### Records supplied
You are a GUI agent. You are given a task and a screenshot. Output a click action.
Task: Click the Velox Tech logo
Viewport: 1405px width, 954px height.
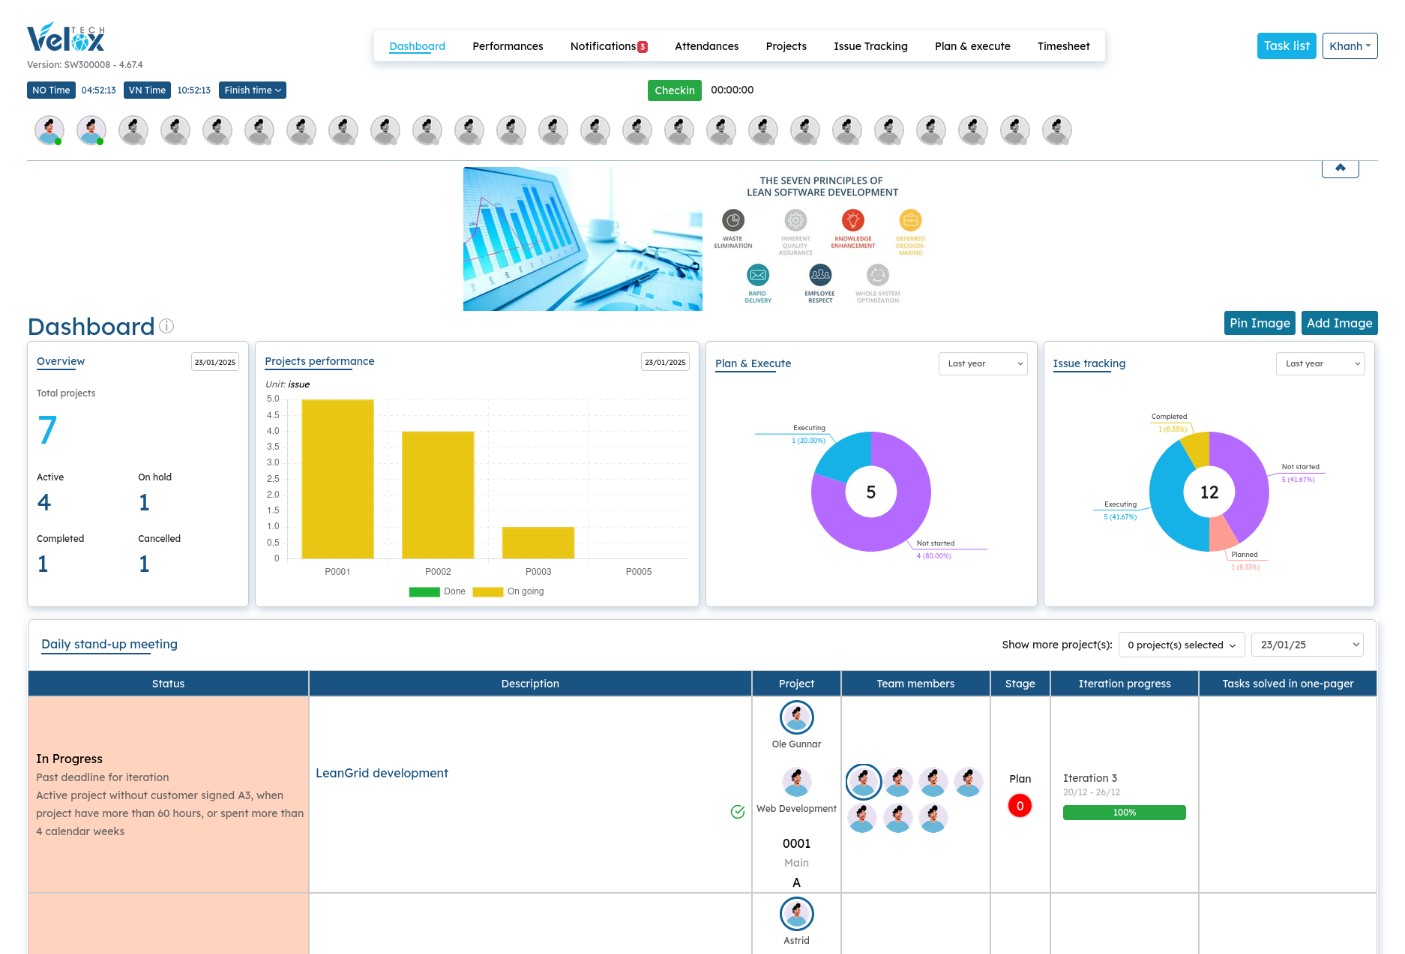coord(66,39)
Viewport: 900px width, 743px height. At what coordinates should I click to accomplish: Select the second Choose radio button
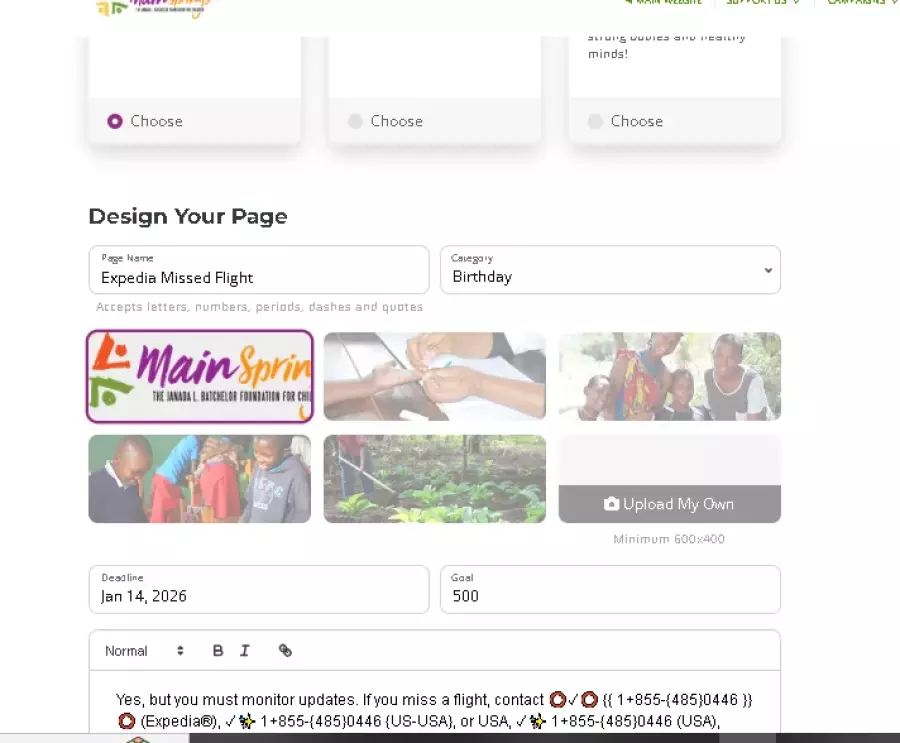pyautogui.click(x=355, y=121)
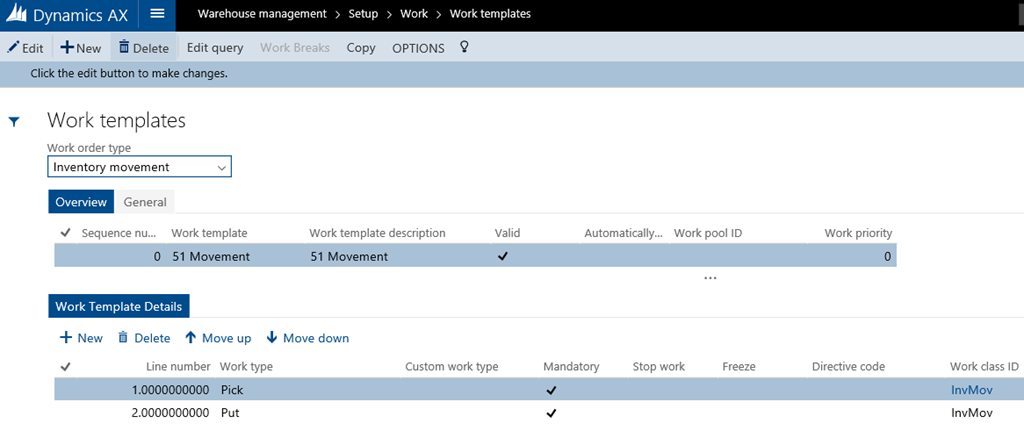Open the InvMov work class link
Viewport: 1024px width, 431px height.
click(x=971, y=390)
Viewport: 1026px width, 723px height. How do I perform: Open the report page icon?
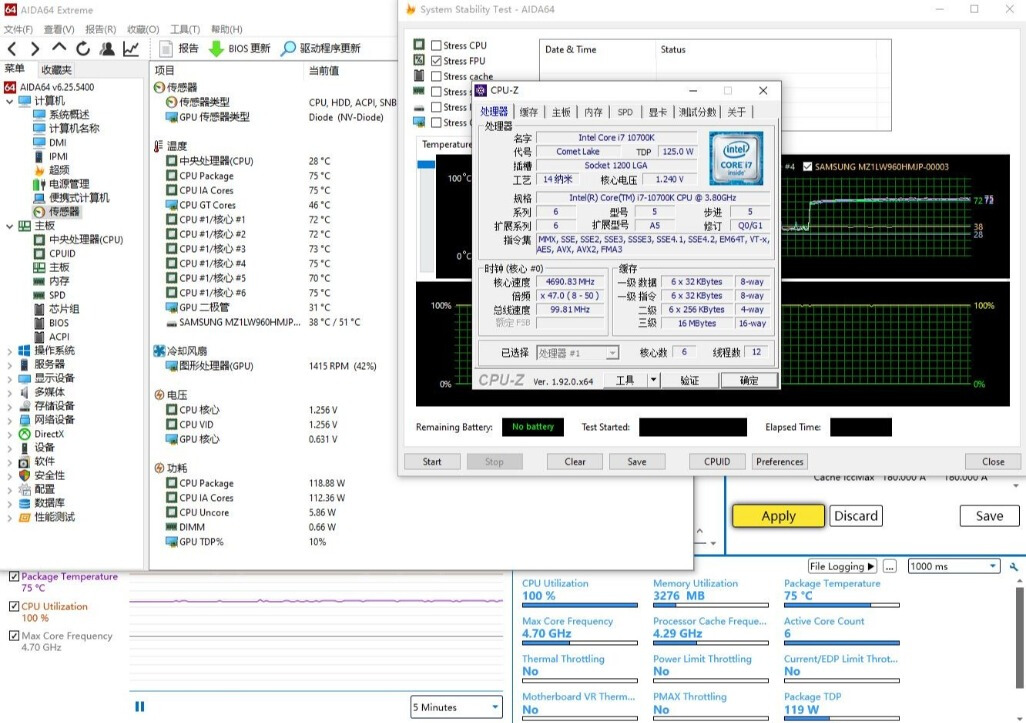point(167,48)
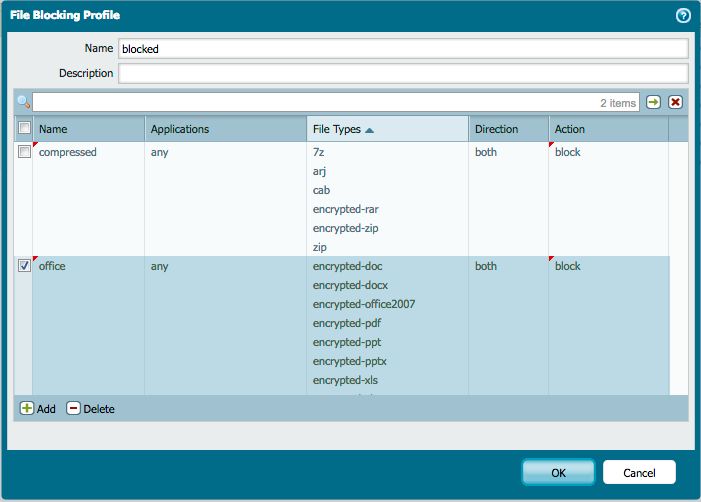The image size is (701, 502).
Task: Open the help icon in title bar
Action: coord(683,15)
######
» **Given problem**: Rewrite all of the lines above, switching "radio button" to "option button" and keeping everything else the same. Leave the pictures out.

» **Answer to this problem**:
You are a GUI agent. You are given a task and a screenshot. Output a click action.
Task: Click the Velox Tech logo
Viewport: 1405px width, 954px height.
coord(66,39)
Viewport: 900px width, 743px height. At what coordinates should I click to accomplish: Select the second Choose option button
pyautogui.click(x=355, y=121)
Open the InvMov work class link
Viewport: 1024px width, 431px height.
click(x=971, y=390)
Viewport: 1026px width, 723px height. How do I perform: Open the report page icon?
point(167,48)
The image size is (701, 502).
Task: Open the help icon in title bar
Action: coord(683,15)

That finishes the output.